Nous avions trois kilomètres à faire à pieds.
Je me revois encore, arrivant dans la cour de l’école où mes frères me laissèrent à des dames que je ne connaissais pas, au milieu d’autres enfants inconnus parmi lesquels
se trouvait Madame Chevinesse qui fut ma première maîtresse.
L’année suivante, nous eûmes une nouvelle institutrice plus jeune qui venait de Jonquière en voiture. À cette époque très peu de femmes avaient le permis de conduire et
sa voiture était une Peugeot 202 rouge, décapotable. Je la revois encore arrivant le matin, nous étions tous à la grille pour la regarder arriver.
Quel évènement !
Guerre
À la maison nous ne savions rien des évènements qui se déroulaient en France, nous n’avions ni la radio ni les journaux pour connaître les nouvelles.
J’avais neuf ans, un jour, à l’école, la maîtresse nous parla de la guerre, elle nous donna des livres avec les consignes de ce qu’il fallait faire en cas de bombardement
ou des gaz, mais nous étions trop petits pour comprendre.
Il y eut la réquisition des chevaux et des mulets sur la place du village, il y eut la mobilisation générale. L’école fut occupée par l’armée française pendant quelques mois
nous allâmes dans la salle des fêtes du Café qui avait été réquisitionnée et séparée pour tous les élèves.
Puis il y eut l’armistice et tout rentra dans l’ordre. Tout, c’est beaucoup dire, car les cartes de ravitaillement apparurent avec les restrictions de toutes sortes.
À la maison, nous avions plusieurs catégories de cartes : J1-J2-J3 et travailleurs de force, 150 grammes de pain pour un J3 et travailleur de force,
50 grammes de beurre par mois, quant à la viande elle était introuvable. Plus de café ni de sucre. Pour le sucre nous avions quelquefois du raisinet,
sorte de mélasse faite avec du moût de raisins. Cela ressemble à la pâte de coings. Pour le café de l’orge grillé mélangé avec des glands de chêne vert.
Je me souviens être allé avec l’école ramasser des glands dans les collines du Rasteau, pour faire du café.
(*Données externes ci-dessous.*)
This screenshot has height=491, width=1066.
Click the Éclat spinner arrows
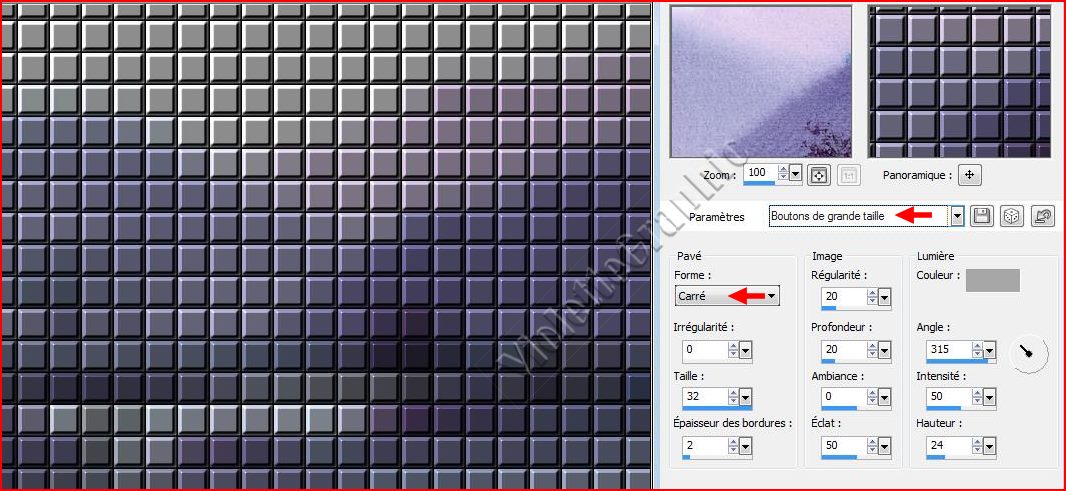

Nous autres enfants avions des chaussures avec des semelles de bois, dans lesquelles mon père plantait des clous pour que le bois s’use moins vite.
Comment avoir du pain ?
Le plus difficile fut le manque de pain, nourriture de base. Le 15 du mois, nous n’avions plus de ticket, mais sachant monter en vélo, je devais faire le tour des boulangeries
environnantes jusqu’à Vaison. J’attendais alors mon tour, pauvre gamin timide et affamé. «Qu’est-ce que tu veux toi ? Pas de ticket, pas de pain ! ».
J’étais désespéré de rentrer à la maison bredouille...
Alors dans ma petite tête d’affamé, germa une idée : les boulangers et autres commerçants ne devaient pas manger que du pain ou autres produits... je devins braconnier !
Le soir, en rentrant de l’école, j’allais poser des pièges à des endroits propices où les lapins pullulaient, et le matin de bonne heure, j’allais relever mes prises
fructueuses, de même pour les grives , dans les haies et autour de la maison, et nanti de tout ce gibier, le jeudi je faisais mon petit tour, et là, j’entendais toujours
le même refrain : « Pas de ticket, pas de pain ! »
Alors, j’osais montrer discrètement des oreilles ou des plumes, et avec cela, aussitôt, je voyais les regards changer. On me poussait dans l’arrière-boutique et j’avais
droit à un ou deux pains, et je continuais mon petit tour le cœur plus léger. Je revenais bien vite à la maison, fatigué mais heureux car j’étais très petit à cette époque
et n’arrivant pas à la selle, je devais tout le temps pédaler en danseuse.
Souvenirs de guerre
Le 11 novembre 1942, l’armée allemande envahit le Sud de la France et vint remplacer l’armée italienne cantonnée au Plan de Dieu.
Pour tous les villages environnant, les mairies devaient fournir du personnel pour aller travailler au camp, ouvrir des pistes dans les bois et les hermas,
d’environ quarante mètres de large, jusque dans les bois près de Sablet et creuser des alvéoles afin de camoufler les avions sur lesquels ils mettaient de grands filets.
Mon père et mes deux frères y allèrent plusieurs fois réquisitionnés par la mairie de Rasteau.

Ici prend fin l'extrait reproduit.